Pacific Northwest University of Health Sciences building mug

(Yakima Herald-Republic file)

The global pandemic has, rightfully so, grabbed headlines as we all grapple with its ongoing impacts on our health care system. What COVID-19 has also made painfully clear is how strained that system is, particularly in rural communities.

The fact that rural health care is underfunded and understaffed is a story we know all too well — one that started long before the pandemic. The lingering impacts from COVID-19 could have a ripple effect on the more than 1 million Washingtonians who live in rural areas and already face long-standing hardships when trying to receive care.

A 2017 study from the National Rural Health Association found people living in rural areas have less access to primary and preventive care, and are more likely to experience chronic disease, disability and premature death. Also, by 2034, the U.S. is projected to face a shortage of up to 124,000 physicians, 48,000 of whom will be in primary care alone, according to a 2021 study by the Association of American Medical Colleges.
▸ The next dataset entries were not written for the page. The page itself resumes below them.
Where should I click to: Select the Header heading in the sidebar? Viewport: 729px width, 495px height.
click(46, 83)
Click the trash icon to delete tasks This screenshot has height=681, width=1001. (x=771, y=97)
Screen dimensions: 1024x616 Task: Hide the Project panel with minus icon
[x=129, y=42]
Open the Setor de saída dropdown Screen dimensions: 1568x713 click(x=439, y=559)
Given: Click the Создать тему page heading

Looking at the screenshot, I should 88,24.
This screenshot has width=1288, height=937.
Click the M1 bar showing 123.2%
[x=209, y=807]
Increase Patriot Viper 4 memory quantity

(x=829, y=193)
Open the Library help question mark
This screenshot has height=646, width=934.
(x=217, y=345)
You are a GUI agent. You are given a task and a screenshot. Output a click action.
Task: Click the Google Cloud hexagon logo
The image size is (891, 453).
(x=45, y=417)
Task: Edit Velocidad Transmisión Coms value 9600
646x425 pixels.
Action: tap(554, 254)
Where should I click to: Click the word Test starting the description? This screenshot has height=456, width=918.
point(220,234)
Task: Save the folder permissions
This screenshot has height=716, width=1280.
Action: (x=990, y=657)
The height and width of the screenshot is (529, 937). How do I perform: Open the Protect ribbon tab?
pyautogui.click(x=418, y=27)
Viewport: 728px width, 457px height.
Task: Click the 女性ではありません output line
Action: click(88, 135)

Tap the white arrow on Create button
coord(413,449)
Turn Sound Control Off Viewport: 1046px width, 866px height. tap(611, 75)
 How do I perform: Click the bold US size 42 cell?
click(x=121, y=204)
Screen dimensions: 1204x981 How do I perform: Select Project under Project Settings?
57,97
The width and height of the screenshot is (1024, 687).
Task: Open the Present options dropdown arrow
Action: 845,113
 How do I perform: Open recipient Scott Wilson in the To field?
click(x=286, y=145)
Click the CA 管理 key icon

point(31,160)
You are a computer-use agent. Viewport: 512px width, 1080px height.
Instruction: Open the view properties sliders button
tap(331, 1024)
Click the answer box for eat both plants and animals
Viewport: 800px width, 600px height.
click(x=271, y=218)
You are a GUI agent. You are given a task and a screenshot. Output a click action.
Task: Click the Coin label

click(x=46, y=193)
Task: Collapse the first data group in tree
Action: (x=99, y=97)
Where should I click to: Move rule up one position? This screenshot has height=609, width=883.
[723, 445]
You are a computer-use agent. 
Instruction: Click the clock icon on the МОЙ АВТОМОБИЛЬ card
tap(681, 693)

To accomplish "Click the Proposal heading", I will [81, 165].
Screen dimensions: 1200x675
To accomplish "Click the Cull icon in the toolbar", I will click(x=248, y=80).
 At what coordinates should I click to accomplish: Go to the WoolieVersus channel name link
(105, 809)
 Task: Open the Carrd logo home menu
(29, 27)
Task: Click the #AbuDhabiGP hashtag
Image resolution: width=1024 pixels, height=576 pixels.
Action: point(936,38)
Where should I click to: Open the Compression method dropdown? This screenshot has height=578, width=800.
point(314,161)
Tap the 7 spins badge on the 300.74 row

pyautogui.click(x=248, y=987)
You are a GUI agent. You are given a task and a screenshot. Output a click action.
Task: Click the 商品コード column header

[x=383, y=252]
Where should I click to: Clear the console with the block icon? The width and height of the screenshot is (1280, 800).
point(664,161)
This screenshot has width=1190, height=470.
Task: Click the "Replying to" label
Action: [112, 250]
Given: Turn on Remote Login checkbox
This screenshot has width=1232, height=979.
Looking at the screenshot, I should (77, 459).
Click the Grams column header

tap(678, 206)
Health care workers who serve rural communities are retiring at a higher rate than their urban counterparts, and more often than not newer providers are moving to urban areas where they believe there are better opportunities.

We must address these growing gaps now or health outcomes for rural residents will continue their steep decline and further stress an already overtaxed health care system. We can’t afford to sit on the sidelines and let this crisis continue to grow.

Premera, MultiCare Health System, Pacific Northwest University of Health Sciences and others recognize an essential part of the solution is proactively strengthening and growing the pathway for future health care workers focused on serving rural communities.

This is why our three organizations are working together to increase the capacity for rural family medicine residencies and job opportunities in Washington. These types of partnerships are critical to the success of long-term efforts to improve health care for our neighbors living in Washington’s rural areas.

Premera invested $5.5 million to support PNWU’s rural family medicine educational pathway and training, which was developed in collaboration with MultiCare. This comprehensive program establishes a new rural family medicine residency in Omak, accepting two new residents every year. It also includes enhanced recruitment efforts, specialized curriculum to prepare medical students for their residencies, and a living stipend during students’ rural-focused clinical rotations.

Students in the residency program complete a year of clinical rotations at the MultiCare Tacoma Family Medicine clinic and two years of training at Family Health Centers, a health care provider in Omak.

This effort is on top of the $8 million that MultiCare invested in growing PNWU’s efforts to train clinicians for rural health care. What’s also impactful about PNWU’s efforts is that more than 75% of their students are from the Northwest and nearly 70% of graduates have returned to the Northwest to practice. A vast majority of them are focusing on primary care. This reflects PNWU’s “Recruit, Educate, Return” approach.

Who better understands the health care challenges facing rural Americans than the young people who live in and love these communities? Training these future primary care providers to focus on rural care and return to their beloved hometowns will help not only grow the pipeline but serve as an example of a career pathway for future generations.

While there is tremendous work to address gaps in rural health care underway by PNWU, University of Washington, Washington State University and many others, we need more people at the table. We urge leaders to join us to ensure equitable access to care for rural residents. Where you live and the size of your community should not dictate the quality of your health care.

Jeff Roe is CEO of Premera Blue Cross, Bill Robertson is CEO of MultiCare Health System and Michael Lawler, Ph.D, is president of Pacific Northwest University of Health Sciences in Yakima.